• **TASK REQUIREMENTS**
Please copy the part of the entries that opens with the line containing "You are a GUI" and closes with the last entry, swapping "click action" for "tap action" and keeping everything else unchanged. Leave the pictures out of your copy.

• **SUPPLIED INFORMATION**
= = =

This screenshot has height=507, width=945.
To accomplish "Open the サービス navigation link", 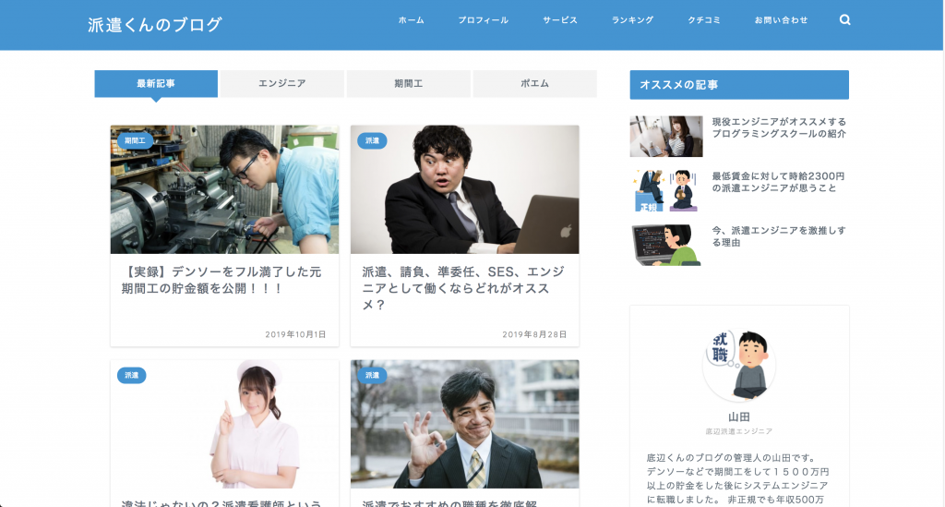I will [x=559, y=20].
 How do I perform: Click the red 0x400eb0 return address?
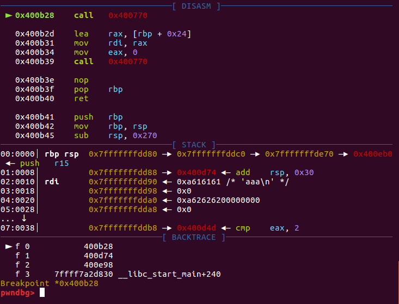(x=372, y=154)
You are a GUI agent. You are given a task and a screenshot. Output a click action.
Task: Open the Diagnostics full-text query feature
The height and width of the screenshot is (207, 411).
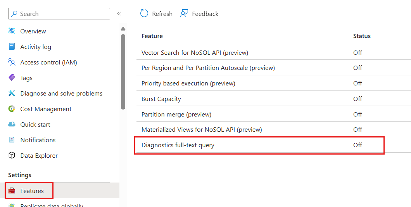tap(178, 145)
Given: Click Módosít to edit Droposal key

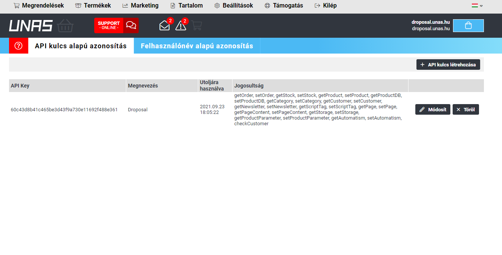Looking at the screenshot, I should [433, 110].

= = =

• **OUTPUT BELOW**
You are a GUI agent. You are given a task and a screenshot. Output a tap action.
Task: Open the Diagnostics full-text query feature
The height and width of the screenshot is (207, 411).
tap(178, 145)
Given: Click Módosít to edit Droposal key

Looking at the screenshot, I should [433, 110].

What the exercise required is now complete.